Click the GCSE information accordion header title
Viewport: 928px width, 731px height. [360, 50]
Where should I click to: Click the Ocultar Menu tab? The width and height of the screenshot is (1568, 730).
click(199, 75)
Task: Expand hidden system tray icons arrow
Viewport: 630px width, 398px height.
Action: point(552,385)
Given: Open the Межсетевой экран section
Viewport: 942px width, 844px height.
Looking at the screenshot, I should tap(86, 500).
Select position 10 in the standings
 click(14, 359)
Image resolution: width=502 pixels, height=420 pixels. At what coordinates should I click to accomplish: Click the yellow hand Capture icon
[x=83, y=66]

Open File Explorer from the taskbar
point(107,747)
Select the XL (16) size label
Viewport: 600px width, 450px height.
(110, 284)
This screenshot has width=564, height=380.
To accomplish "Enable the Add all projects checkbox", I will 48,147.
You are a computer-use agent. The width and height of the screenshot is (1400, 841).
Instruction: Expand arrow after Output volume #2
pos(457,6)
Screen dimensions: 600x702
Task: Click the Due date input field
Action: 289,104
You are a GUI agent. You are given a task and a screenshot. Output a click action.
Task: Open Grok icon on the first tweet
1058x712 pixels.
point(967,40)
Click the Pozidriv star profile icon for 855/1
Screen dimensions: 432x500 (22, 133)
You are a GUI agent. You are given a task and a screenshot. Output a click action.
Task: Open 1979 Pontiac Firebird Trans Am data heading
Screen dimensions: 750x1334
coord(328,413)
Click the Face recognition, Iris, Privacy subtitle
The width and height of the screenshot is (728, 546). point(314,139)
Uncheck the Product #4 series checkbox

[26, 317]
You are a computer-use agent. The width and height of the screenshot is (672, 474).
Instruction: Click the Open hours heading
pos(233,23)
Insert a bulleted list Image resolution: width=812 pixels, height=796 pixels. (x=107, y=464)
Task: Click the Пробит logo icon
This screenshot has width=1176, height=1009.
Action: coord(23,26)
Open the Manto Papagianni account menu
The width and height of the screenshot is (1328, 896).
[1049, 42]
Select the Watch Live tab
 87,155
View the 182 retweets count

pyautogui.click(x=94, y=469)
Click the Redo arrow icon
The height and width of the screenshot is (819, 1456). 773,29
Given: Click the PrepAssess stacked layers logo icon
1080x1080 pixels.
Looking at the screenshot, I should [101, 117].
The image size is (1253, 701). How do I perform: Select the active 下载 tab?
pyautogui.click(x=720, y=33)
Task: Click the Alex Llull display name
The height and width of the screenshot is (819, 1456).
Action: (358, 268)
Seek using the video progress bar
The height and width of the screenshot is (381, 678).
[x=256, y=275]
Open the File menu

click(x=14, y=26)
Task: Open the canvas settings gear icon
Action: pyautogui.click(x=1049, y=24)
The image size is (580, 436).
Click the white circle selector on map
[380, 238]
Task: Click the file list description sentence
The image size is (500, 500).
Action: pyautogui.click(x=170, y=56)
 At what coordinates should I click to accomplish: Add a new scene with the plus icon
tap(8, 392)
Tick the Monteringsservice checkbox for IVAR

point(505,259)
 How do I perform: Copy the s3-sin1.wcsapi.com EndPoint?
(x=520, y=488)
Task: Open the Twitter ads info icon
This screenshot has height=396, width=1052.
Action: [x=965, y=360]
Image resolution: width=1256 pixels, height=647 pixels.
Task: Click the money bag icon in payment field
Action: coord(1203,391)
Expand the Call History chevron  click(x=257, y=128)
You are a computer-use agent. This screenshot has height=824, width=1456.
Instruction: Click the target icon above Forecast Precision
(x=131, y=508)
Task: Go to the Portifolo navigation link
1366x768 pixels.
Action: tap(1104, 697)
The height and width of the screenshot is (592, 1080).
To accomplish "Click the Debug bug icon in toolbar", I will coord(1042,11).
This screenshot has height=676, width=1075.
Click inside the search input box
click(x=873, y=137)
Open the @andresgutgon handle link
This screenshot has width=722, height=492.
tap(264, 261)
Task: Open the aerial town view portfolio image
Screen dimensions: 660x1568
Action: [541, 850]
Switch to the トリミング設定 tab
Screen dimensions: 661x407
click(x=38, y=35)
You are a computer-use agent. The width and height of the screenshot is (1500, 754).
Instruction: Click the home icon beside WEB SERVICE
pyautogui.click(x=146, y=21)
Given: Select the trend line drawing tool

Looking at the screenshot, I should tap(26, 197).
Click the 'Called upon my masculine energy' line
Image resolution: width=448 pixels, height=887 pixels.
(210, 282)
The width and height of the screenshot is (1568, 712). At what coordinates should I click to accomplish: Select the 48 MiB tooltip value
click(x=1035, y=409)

-*-

**The task**
Take the line holding "You are a computer-use agent. This" and the lines after it through the end of the entries. Retype them exactly and add nothing.

**Result of the exercise**
You are a computer-use agent. This screenshot has height=824, width=1456.
Instruction: Click the target icon above Forecast Precision
(x=131, y=508)
Task: Go to the Portifolo navigation link
1366x768 pixels.
Action: tap(1104, 697)
The height and width of the screenshot is (592, 1080).
To accomplish "Click the Debug bug icon in toolbar", I will coord(1042,11).
This screenshot has height=676, width=1075.
Click inside the search input box
click(x=873, y=137)
Open the @andresgutgon handle link
This screenshot has width=722, height=492.
tap(264, 261)
Task: Open the aerial town view portfolio image
Screen dimensions: 660x1568
Action: [541, 850]
Switch to the トリミング設定 tab
Screen dimensions: 661x407
click(x=38, y=35)
You are a computer-use agent. The width and height of the screenshot is (1500, 754).
Instruction: Click the home icon beside WEB SERVICE
pyautogui.click(x=146, y=21)
Given: Select the trend line drawing tool

Looking at the screenshot, I should tap(26, 197).
Click the 'Called upon my masculine energy' line
Image resolution: width=448 pixels, height=887 pixels.
(210, 282)
The width and height of the screenshot is (1568, 712). At what coordinates should I click to accomplish: Select the 48 MiB tooltip value
click(x=1035, y=409)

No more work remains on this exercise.